NEW YORK, May 10 (C-FAM) An effort to advance abortion by exploiting women raped in war stirs memories of an earlier campaign, its dangerous gadgetry, and a grisly abortionist now on trial for murder.
A new political campaign seeks to overturn a U.S. prohibition against funding abortions overseas, framing the procedure as humanitarian aid. That’s despite the disastrous consequences of a 1970s experiment using the plight of pregnant women in conflict areas to extend abortion, which became a cover for an abortion gadfly named Harvey Karman to test new and controversial abortion devices.

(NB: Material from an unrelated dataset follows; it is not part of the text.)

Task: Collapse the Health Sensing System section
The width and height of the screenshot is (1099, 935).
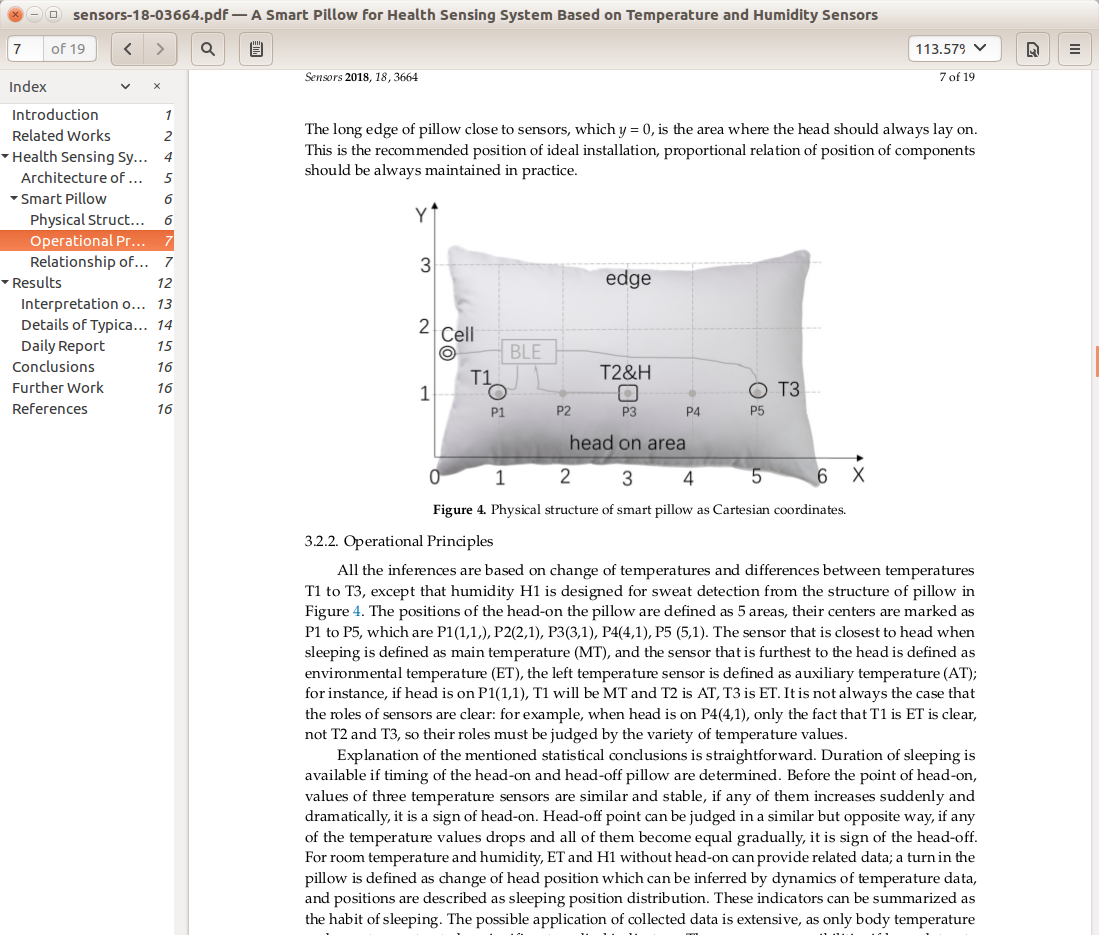Action: click(6, 156)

In 1972, he used one in collaboration with Kermit Gosnell in what became known as the Mothers Day Massacre.
Karman’s “consuming passion” for abortion was matched only by his “incessant self-promotion.”

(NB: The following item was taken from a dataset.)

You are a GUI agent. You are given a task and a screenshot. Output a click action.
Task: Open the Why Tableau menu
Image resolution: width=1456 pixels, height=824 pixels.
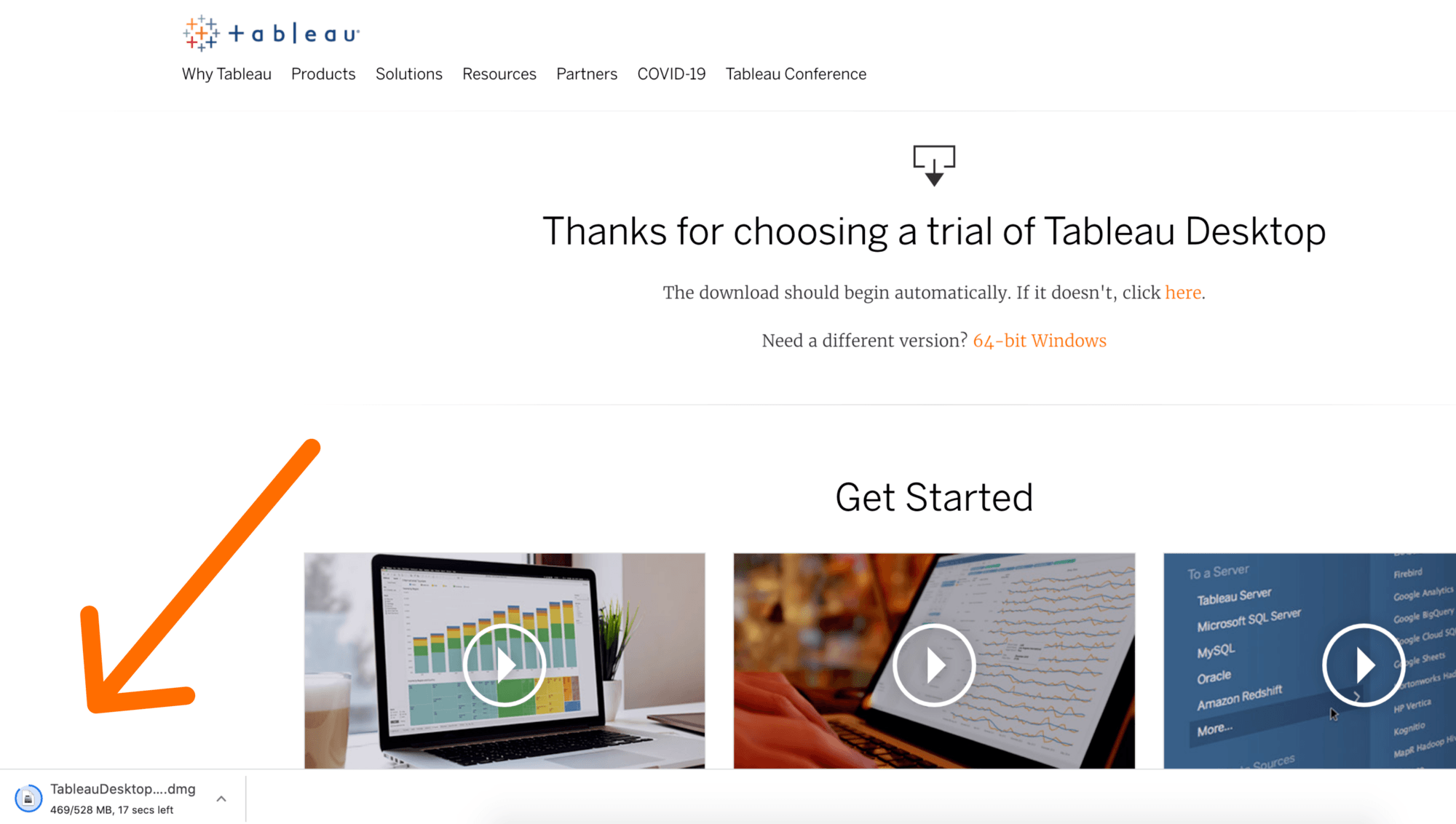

During the 1971 Bangladesh liberation war, Pakistani soldiers raped hundreds of thousands of women and many became pregnant. While the Muslim country only permitted abortion to save the life of the mother, the Bangladesh government waived the restriction for those raped during the war.

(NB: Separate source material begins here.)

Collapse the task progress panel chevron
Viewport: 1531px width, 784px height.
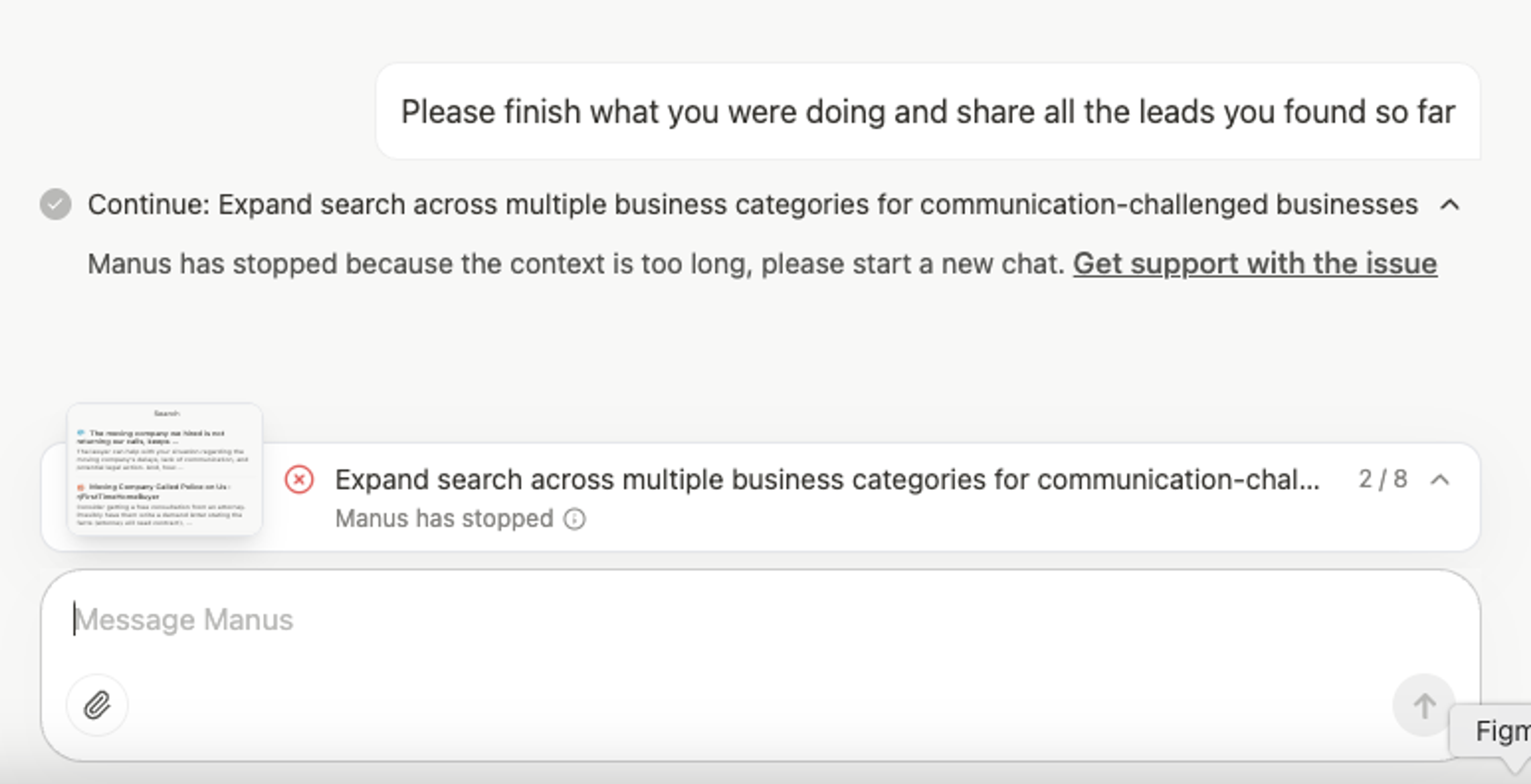tap(1440, 479)
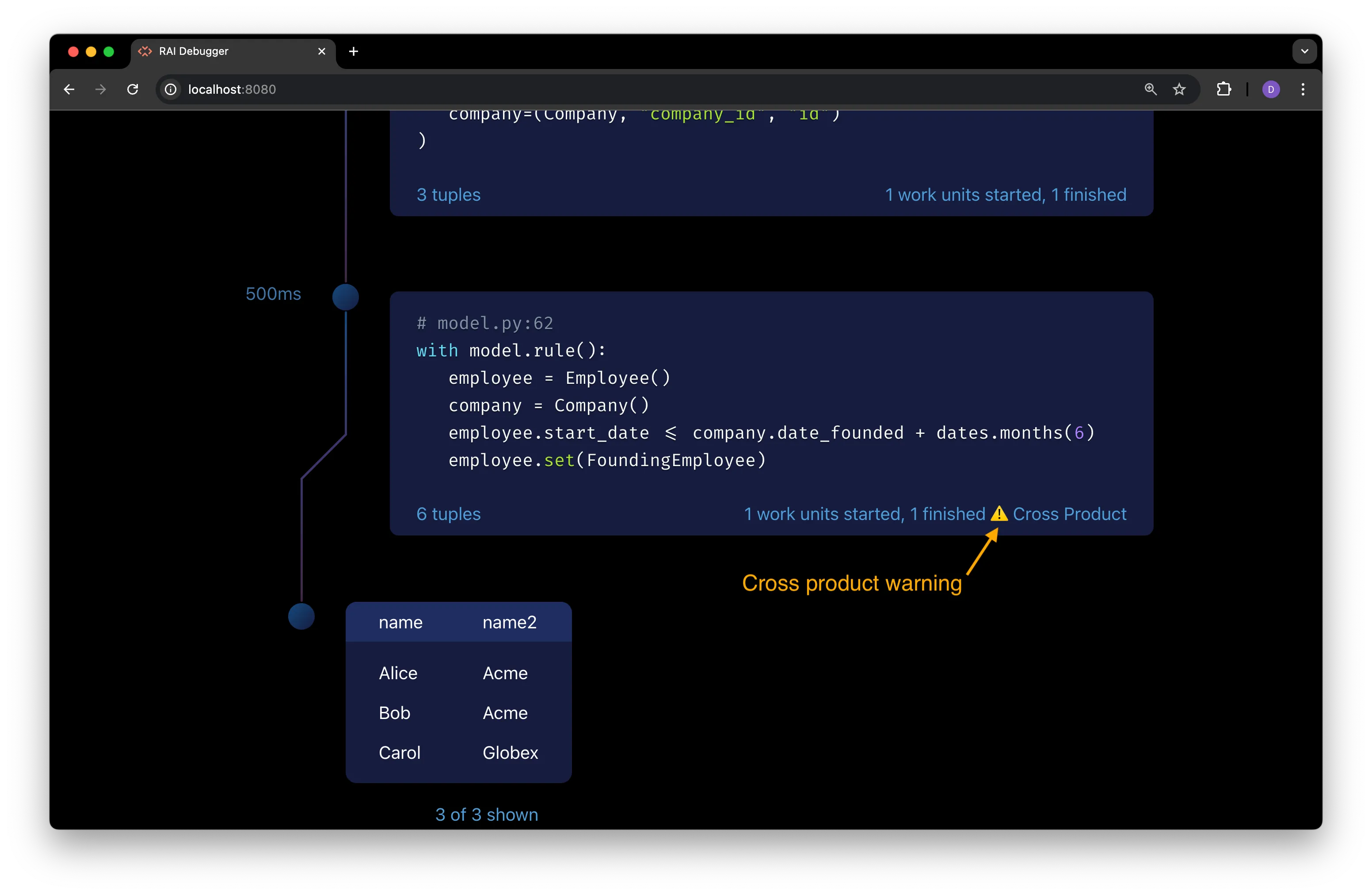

The following year, a small group of abortion experts arrived in Bangladesh in a partnership between the International Planned Parenthood Federation and a U.S.-based group. Planned Parenthood invited Karman to train local health workers to perform abortions, despite his earlier criminal conviction for performing illegal abortions and his having no credentials save a degree in psychology. Authorities had arrested Karman five times, including when his 1955 attempt to induce an abortion using a nutcracker caused a woman’s death.
In Bangladesh, Karman’s preferred method for early abortion involved a manual vacuum device he invented. Many of the women’s pregnancies were too advanced for that approach. Instead, Karman used a “super coil” made up of sharp plastic strips and inserted it into the woman’s uterus. He boasted that both devices could be made for pennies and reused hundreds of times, but did not discuss sterilizing them between patients. Reports indicate the women suffered a high rate of complications from the super coil.
Upon returning to the U.S., Karman teamed up with Kermit Gosnell in a 1972 publicity stunt intended to promote the super coil. Merle Goldberg, the pro-abortion activist who had instigated the Planned Parenthood mission to Bangladesh, bussed poor women with late-term pregnancies to Gosnell’s clinic in Philadelphia for abortions. The stunt turned disastrous when nine of fifteen women suffered serious complications.
Prosecutors charged Karman with practicing medicine without a license. His testimony hinged on technicalities: He admitted that he inserted a coil and might have “eased out” fetal material with forceps, but emphasized that he went no farther than the cervical canal. Another court later overturned his conviction.
The Centers for Disease Control issued a report warning that the method carried significant risk. In response, Goldberg defended the super-coil method. In an interview with a feminist newsletter, she said there was “no contest” between super coil and other second-trimester techniques, and she would choose the super-coil “hands down” if she wanted a late-term abortion.
When Karman died in 2008, a Planned Parenthood director credited him with doing “more for safe abortion around the world than practically any other person in the world.”
Karman’s former colleague Gosnell currently awaits a verdict on charges filed in 2010 of murdering one woman and several newborns in his Philadelphia abortion clinic.